There’s no arguing with the majesty of elephants. These intelligent, complex and emotional beasts have come to symbolize wildlife conservation efforts around the globe. Across the African continent, they are under threat from encroaching human settlements and continued poaching — in the summer of 2018, an aerial survey in Botswana found 87 elephants had been killed and their tusks cut off for their ivory, the biggest slaughter in recent years. But elephants are part of a complex ecosystem and scientists and conservationists know protecting them isn’t just crucial to the species itself, but for other African animals, birds and plants.

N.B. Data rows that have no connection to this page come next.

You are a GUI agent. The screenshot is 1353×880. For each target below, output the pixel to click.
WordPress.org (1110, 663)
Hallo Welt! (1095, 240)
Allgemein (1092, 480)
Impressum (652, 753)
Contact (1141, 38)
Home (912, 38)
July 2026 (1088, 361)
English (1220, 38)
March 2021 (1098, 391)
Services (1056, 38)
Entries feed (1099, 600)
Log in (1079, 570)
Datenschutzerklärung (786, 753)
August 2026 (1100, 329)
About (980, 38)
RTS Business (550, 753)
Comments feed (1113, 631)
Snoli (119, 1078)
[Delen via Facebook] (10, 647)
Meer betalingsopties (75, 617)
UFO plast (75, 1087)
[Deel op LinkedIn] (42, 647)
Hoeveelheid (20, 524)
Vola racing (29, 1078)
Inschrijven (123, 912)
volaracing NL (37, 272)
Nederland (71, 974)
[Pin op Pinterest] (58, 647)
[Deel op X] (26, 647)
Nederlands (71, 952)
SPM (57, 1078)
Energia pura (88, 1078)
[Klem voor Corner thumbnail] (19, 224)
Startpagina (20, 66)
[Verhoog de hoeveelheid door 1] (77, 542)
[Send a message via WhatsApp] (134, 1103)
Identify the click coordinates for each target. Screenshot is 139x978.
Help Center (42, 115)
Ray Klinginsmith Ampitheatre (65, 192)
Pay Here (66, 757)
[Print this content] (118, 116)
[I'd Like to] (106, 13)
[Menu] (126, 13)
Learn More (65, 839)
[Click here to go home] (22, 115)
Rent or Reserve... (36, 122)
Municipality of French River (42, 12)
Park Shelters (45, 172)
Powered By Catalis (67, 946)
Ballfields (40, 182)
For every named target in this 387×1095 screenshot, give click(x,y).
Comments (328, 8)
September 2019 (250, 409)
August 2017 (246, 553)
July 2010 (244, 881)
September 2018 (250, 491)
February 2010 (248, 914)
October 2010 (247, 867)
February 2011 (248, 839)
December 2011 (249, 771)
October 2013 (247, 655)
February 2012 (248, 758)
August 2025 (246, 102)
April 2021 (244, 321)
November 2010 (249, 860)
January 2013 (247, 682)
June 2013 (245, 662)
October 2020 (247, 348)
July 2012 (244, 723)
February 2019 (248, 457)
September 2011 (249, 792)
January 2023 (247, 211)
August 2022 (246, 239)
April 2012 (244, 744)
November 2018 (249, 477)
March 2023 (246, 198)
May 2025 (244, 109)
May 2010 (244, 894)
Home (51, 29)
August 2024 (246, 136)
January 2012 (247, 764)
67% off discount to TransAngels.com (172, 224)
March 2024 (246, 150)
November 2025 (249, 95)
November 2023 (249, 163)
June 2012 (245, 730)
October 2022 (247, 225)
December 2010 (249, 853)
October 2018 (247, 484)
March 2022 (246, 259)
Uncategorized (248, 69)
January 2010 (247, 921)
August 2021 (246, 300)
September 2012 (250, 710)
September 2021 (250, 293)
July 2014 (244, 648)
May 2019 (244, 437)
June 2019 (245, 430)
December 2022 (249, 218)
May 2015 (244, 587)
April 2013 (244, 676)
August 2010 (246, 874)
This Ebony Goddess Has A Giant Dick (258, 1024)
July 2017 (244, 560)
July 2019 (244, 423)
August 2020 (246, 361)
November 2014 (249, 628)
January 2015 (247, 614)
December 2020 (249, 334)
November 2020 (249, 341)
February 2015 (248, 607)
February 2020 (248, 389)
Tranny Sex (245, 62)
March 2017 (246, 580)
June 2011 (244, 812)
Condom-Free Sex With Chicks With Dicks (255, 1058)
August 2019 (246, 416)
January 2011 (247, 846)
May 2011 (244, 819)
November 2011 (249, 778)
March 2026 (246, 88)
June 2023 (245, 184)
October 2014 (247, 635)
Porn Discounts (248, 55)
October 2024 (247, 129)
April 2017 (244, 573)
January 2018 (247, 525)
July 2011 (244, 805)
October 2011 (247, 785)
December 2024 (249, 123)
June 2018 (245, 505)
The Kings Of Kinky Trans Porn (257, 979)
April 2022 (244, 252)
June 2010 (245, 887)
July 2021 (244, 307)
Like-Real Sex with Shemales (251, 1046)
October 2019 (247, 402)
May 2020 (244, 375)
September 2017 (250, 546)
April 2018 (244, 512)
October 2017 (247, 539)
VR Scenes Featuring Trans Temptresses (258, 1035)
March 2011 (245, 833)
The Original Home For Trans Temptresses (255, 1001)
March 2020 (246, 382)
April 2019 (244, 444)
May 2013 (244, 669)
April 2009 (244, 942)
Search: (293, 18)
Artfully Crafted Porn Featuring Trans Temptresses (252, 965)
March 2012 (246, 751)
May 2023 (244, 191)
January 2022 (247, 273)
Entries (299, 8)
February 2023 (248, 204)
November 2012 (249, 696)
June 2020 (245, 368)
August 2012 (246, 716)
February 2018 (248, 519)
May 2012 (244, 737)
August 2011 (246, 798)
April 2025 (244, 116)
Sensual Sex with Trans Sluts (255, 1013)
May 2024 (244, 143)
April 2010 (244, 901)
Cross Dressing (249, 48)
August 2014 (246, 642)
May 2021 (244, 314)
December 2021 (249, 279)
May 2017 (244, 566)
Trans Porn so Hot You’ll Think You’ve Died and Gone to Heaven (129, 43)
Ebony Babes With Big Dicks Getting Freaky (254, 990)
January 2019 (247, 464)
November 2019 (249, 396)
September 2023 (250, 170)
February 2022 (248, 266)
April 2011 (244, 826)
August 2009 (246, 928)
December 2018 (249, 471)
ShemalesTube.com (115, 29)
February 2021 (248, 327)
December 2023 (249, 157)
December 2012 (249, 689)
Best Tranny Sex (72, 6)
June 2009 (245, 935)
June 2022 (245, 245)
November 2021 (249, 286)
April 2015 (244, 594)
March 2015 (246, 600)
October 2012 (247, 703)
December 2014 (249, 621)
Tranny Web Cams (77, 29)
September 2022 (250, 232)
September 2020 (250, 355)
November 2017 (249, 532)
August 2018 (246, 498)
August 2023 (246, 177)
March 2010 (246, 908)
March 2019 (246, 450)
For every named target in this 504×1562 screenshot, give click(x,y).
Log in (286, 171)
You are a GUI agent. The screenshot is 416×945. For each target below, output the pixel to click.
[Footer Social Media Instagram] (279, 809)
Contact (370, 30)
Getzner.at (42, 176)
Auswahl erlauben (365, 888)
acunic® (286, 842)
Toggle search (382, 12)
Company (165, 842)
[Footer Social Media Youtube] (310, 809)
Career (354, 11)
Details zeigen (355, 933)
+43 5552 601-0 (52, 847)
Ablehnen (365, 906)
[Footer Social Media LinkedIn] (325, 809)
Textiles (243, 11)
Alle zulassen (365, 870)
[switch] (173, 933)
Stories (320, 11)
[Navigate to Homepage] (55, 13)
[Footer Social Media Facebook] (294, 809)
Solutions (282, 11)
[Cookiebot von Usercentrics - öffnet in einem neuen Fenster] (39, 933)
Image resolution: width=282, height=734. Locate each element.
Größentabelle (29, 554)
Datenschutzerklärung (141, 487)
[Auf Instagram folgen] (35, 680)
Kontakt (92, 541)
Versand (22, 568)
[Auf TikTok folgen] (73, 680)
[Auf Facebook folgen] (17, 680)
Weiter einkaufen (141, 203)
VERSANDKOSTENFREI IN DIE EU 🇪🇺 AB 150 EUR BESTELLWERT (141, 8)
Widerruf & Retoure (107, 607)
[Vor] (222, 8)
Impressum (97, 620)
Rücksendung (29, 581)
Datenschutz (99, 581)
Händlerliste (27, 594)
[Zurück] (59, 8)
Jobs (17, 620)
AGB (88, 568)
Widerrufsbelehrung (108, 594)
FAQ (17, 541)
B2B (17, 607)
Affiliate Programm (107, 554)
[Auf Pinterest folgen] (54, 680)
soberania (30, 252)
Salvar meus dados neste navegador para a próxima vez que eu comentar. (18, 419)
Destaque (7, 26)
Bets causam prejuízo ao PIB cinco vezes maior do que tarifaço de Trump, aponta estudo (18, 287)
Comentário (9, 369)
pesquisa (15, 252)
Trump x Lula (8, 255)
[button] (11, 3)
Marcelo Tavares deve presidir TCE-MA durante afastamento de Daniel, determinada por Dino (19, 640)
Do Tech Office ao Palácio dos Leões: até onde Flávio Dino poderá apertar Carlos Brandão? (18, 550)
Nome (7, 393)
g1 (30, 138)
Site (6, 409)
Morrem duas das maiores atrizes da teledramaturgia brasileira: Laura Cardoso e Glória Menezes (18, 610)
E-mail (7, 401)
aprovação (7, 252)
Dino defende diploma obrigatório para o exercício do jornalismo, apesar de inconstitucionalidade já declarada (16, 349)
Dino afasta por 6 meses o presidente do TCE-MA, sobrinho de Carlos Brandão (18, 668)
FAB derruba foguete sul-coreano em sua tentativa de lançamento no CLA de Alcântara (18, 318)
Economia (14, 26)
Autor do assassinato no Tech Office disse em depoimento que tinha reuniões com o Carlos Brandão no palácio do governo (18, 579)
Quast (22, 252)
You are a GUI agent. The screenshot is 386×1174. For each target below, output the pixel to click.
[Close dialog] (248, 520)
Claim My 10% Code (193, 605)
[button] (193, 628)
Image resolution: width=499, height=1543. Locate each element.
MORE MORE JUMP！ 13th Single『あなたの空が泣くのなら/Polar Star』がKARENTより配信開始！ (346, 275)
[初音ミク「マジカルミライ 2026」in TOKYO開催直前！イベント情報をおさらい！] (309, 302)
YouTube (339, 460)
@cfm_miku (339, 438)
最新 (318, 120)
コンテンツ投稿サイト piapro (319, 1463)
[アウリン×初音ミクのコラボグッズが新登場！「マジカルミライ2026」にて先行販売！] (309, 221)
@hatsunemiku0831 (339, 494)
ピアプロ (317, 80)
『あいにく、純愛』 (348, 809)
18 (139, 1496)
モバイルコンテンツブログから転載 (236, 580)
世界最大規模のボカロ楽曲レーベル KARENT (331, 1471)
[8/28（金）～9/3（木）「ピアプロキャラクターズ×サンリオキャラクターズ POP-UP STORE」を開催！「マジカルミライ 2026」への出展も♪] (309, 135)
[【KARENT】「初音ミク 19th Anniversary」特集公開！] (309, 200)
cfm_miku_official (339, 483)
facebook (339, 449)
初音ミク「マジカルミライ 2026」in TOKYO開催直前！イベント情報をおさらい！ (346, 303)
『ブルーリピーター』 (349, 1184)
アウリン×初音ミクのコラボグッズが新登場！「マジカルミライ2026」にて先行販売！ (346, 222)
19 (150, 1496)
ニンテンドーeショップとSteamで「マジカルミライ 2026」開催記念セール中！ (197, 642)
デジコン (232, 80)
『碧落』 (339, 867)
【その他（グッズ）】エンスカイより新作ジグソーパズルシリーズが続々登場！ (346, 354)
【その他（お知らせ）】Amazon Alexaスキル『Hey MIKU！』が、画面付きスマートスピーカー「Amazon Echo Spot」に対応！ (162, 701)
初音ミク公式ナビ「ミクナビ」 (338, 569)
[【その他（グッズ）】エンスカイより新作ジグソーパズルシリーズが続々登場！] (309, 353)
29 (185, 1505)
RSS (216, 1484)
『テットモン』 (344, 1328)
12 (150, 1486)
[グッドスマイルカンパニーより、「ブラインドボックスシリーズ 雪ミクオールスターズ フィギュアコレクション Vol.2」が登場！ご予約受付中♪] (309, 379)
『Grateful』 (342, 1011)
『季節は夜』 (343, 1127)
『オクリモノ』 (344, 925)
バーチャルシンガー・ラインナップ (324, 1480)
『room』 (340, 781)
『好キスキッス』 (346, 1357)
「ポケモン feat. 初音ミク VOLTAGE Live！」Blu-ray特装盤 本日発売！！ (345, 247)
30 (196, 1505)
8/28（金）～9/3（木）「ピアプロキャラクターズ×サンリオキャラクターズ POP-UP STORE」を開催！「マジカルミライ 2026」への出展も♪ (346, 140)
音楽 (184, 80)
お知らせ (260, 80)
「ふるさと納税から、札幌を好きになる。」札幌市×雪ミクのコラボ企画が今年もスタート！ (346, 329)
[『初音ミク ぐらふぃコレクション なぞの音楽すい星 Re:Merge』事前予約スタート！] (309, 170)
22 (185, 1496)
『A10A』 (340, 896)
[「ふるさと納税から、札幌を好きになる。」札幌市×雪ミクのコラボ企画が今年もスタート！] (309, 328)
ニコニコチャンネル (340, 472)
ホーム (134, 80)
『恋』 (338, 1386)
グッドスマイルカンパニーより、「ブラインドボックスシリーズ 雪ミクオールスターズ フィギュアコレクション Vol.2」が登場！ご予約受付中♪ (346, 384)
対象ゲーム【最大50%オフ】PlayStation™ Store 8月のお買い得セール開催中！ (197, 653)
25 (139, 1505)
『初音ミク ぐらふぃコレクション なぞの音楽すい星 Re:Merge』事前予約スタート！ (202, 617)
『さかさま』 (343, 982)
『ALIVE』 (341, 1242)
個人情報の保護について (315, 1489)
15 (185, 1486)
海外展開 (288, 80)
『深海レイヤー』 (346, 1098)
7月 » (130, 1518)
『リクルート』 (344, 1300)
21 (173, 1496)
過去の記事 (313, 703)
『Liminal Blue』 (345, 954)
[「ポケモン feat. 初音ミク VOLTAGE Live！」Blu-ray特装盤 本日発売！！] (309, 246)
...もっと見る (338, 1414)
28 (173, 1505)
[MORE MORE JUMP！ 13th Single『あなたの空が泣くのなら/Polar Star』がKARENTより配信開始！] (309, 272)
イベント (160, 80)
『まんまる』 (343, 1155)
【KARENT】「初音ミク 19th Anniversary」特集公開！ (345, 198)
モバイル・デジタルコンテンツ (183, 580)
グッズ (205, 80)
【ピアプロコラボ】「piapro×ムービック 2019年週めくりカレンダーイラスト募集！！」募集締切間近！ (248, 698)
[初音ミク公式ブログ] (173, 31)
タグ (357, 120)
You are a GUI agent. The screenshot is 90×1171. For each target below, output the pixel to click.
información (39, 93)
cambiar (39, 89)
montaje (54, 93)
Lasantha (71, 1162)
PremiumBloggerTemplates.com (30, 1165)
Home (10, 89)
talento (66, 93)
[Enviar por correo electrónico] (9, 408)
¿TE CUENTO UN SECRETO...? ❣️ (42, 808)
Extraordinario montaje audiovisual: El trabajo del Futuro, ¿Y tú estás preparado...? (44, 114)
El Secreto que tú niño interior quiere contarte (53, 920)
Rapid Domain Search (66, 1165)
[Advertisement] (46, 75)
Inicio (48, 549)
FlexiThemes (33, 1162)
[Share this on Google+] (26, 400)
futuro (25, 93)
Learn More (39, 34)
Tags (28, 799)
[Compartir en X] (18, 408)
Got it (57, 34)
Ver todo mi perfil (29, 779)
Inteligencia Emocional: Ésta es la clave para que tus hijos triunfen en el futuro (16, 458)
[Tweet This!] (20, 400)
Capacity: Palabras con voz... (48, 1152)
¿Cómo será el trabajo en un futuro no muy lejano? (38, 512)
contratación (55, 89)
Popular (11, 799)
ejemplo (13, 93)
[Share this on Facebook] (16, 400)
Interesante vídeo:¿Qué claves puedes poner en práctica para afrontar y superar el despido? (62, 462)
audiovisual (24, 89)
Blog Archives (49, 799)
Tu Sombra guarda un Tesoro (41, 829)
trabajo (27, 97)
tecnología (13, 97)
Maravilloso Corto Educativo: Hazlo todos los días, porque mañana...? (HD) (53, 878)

Elephants are a keystone species — their presence and activities play a crucial role in maintaining the health of the savannah and forests they inhabit. For example, they use their tusks to dig for water, providing this scarce resource for other species as well. By eating shrubs, small trees and other vegetation, elephants keep the savanna ecosystem from turning into forest. Meanwhile, they deposit the seeds of the fauna they eat, inside nutrient-rich dung that regenerates the soil, enabling those seeds to thrive.
There are only 415,000 African elephants left in the wild, according to the World Wildlife Fund, with habitat loss and poaching the most dangerous threats to the species’ survival. The good news: Advanced technologies, such as virtual reality and artificial intelligence — plus an emphasis on community-led conservation — are helping scientists and conservationists protect elephants and the African wilderness.